#### SELECTED EXCERPT

Elastin‐like polypeptides are biotechnological protein and peptide carriers that offer a vast scope of applicability. This work aims to build a model for the expression of antimicrobial peptides (AMPs) by genetically engineering the Human Elastin‐like Polypeptide platform developed in the lab. The well‐characterized AMP indolicidin is selected as an example of an antimicrobial domain for the recombinant fusion at the C‐terminus of the carrier. The fusion construct has been designed to allow the release of the antimicrobial domain. The expression product has been purified and its physicochemical and antimicrobial properties has been characterized. Taking advantage of the self‐assembling and matrix‐forming properties of the recombinant biopolymer, the materials that are obtained have been evaluated for antimicrobial activity toward bacterial‐strain models. This approach represents a cost‐effective strategy for the production of smart components and materials endowed with antimicrobial capacity triggered by external stimuli.

#### SUPPLIED MATERIAL
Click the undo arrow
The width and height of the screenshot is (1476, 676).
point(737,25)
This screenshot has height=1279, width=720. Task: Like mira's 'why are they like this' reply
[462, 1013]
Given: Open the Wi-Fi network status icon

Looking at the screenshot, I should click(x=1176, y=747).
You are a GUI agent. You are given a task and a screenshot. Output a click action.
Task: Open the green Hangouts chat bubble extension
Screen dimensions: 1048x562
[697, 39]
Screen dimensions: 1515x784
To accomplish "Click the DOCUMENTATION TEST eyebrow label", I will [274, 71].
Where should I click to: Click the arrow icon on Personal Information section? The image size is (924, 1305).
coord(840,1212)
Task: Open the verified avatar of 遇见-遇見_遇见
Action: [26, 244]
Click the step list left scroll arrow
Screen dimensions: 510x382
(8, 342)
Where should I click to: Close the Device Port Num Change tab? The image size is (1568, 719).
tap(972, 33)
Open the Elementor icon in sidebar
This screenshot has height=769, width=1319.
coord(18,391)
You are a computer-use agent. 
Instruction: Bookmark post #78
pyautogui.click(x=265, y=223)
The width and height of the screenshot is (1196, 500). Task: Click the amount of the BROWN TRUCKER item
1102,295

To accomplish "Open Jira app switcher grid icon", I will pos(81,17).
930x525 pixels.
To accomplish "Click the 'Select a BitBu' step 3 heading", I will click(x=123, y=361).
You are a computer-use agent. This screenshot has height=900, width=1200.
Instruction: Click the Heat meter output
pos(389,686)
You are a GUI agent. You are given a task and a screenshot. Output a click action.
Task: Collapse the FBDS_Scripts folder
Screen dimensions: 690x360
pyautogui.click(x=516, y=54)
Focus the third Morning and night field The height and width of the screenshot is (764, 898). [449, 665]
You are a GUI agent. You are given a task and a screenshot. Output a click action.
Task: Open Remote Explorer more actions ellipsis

#### PROBLEM REQUIREMENTS
Continue the passage on fusing the antimicrobial peptide indolicidin to a human elastin-like polypeptide carrier, starting after its last sentence.

#### WRITTEN RESPONSE
Original language	English
Article number	e2300236
Journal	Macromolecular Bioscience
Early online date	12 Sept 2023
DOIs	https://doi.org/10.1002/mabi.202300236
Publication status	E-pub ahead of print - 12 Sept 2023

Bibliographical note

Acknowledgments:
The authors were grateful to Dr. Lucia Corich and Prof. Cristina Lagatolla for providing the bacterial strains used in this study, Prof. Sabina Passamonti for her helpful support, and Dr. Marco Stebel, Dr. Davide Porrelli, and Dr. Fabio Hollan for technical assistance. This work was supported by the Horizon 2020 Innovative Training Network AIMed project under the Marie Skłodowska-Curie, grant agreement No 861138, and the Horizon Europe STOP – Surface Transfer of Pathogens project, grant agreement No 101057961.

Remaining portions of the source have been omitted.